*Exercise requirements*
Put the lines of the material starting at the one containing "[Gửi] (474, 480)" and ending at the one containing "分類でさがす (112, 99)" into a Markdown table with the columns Row and Line. Number each row and leave out any blank lines.

*Dataset records*
--- BEGIN ---
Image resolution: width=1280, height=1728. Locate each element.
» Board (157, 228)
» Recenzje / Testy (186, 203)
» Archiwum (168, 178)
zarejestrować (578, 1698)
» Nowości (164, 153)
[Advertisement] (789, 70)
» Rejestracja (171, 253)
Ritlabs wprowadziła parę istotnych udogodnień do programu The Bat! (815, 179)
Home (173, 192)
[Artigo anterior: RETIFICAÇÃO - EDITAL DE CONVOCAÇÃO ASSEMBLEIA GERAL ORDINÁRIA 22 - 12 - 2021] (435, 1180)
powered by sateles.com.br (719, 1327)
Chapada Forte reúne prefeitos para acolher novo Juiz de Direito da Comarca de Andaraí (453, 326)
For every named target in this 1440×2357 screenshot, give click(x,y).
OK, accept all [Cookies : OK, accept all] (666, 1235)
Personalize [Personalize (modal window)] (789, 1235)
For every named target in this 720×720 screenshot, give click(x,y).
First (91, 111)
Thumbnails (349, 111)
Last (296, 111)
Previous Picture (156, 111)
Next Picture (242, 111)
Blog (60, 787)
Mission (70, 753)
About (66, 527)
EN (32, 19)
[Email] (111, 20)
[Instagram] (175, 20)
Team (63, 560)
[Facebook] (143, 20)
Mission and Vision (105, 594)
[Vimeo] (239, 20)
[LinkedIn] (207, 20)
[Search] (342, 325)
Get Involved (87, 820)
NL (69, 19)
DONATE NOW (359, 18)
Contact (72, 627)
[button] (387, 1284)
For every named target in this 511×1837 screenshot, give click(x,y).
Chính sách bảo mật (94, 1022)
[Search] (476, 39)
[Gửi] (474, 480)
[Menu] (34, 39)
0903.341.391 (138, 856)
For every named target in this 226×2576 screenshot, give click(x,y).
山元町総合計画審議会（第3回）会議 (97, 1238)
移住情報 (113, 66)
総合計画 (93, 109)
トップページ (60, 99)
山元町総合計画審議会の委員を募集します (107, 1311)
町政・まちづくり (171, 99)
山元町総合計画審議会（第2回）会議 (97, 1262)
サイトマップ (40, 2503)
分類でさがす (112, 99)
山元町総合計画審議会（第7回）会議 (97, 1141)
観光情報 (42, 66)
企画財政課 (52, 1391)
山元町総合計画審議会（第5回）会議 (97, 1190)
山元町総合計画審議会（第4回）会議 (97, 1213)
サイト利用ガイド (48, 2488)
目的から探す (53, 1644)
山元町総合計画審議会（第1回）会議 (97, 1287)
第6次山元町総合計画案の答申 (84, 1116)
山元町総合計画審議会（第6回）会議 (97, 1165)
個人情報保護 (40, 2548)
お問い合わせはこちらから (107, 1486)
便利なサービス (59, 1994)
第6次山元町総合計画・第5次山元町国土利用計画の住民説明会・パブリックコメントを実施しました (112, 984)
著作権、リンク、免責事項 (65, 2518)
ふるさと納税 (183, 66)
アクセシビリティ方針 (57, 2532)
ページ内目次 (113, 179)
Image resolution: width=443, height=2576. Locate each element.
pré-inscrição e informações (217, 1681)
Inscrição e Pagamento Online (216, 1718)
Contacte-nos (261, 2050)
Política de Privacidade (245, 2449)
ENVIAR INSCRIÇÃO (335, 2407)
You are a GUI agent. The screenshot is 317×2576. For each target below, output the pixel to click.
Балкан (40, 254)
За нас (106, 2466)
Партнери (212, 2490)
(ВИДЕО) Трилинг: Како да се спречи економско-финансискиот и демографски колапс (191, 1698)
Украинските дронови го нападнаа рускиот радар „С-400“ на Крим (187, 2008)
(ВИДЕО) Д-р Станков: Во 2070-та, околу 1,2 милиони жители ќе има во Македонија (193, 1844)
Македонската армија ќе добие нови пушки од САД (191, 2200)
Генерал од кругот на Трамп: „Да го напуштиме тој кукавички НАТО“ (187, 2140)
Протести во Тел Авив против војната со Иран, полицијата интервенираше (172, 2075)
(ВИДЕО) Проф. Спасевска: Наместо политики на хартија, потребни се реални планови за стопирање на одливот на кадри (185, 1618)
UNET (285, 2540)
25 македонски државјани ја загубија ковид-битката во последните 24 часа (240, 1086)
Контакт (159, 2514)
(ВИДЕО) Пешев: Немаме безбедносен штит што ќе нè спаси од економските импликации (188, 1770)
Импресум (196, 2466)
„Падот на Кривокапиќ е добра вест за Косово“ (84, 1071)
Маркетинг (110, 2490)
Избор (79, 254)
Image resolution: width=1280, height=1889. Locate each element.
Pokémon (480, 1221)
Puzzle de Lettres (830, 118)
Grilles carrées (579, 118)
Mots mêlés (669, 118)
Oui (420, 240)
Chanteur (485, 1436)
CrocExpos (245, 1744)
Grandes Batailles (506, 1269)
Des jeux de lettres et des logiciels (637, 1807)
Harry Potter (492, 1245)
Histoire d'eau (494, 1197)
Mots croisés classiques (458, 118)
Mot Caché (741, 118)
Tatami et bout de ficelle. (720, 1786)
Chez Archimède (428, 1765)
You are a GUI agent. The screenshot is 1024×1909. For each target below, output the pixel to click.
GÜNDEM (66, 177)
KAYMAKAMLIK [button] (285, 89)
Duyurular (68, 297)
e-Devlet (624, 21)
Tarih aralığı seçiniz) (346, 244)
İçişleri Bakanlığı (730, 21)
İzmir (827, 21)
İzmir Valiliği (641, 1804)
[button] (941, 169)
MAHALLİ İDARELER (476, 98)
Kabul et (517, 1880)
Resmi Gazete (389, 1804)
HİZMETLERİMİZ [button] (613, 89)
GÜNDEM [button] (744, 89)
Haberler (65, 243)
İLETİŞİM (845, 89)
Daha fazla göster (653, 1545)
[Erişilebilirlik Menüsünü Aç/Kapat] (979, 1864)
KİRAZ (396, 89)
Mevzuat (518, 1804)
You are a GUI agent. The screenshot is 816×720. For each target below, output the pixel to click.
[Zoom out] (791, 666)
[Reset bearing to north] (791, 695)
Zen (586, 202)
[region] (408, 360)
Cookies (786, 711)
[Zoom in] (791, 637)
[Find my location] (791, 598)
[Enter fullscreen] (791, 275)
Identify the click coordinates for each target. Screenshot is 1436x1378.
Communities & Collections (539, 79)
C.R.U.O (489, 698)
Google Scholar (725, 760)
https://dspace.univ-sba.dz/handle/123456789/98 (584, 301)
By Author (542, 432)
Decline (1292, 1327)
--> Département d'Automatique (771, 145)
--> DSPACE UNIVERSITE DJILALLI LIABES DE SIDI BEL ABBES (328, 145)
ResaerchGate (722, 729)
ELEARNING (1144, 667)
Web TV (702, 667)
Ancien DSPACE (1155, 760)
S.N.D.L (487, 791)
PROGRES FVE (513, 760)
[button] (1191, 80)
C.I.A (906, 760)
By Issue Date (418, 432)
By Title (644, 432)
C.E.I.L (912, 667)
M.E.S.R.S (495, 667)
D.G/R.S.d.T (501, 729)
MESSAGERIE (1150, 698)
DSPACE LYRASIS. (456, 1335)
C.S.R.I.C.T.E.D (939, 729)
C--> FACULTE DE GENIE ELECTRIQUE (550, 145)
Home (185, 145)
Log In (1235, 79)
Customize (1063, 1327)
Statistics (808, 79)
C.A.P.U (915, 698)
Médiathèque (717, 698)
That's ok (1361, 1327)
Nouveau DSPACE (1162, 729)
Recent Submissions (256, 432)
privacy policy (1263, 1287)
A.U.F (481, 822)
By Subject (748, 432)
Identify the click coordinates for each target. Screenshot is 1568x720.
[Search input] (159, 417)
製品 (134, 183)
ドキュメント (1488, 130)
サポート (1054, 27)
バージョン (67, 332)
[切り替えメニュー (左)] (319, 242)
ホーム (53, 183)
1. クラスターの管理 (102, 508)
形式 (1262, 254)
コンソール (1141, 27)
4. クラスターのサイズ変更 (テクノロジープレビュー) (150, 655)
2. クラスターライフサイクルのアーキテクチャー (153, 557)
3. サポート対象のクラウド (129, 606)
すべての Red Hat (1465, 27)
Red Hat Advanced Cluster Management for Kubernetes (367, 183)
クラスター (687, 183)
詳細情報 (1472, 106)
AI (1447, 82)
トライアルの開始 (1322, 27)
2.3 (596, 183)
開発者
--- END ---
*Solution to the exercise*
| Row | Line |
|---|---|
| 1 | [Gửi] (474, 480) |
| 2 | [Menu] (34, 39) |
| 3 | 0903.341.391 (138, 856) |
| 4 | For every named target in this 226×2576 screenshot, give click(x,y). |
| 5 | 山元町総合計画審議会（第3回）会議 (97, 1238) |
| 6 | 移住情報 (113, 66) |
| 7 | 総合計画 (93, 109) |
| 8 | トップページ (60, 99) |
| 9 | 山元町総合計画審議会の委員を募集します (107, 1311) |
| 10 | 町政・まちづくり (171, 99) |
| 11 | 山元町総合計画審議会（第2回）会議 (97, 1262) |
| 12 | サイトマップ (40, 2503) |
| 13 | 分類でさがす (112, 99) |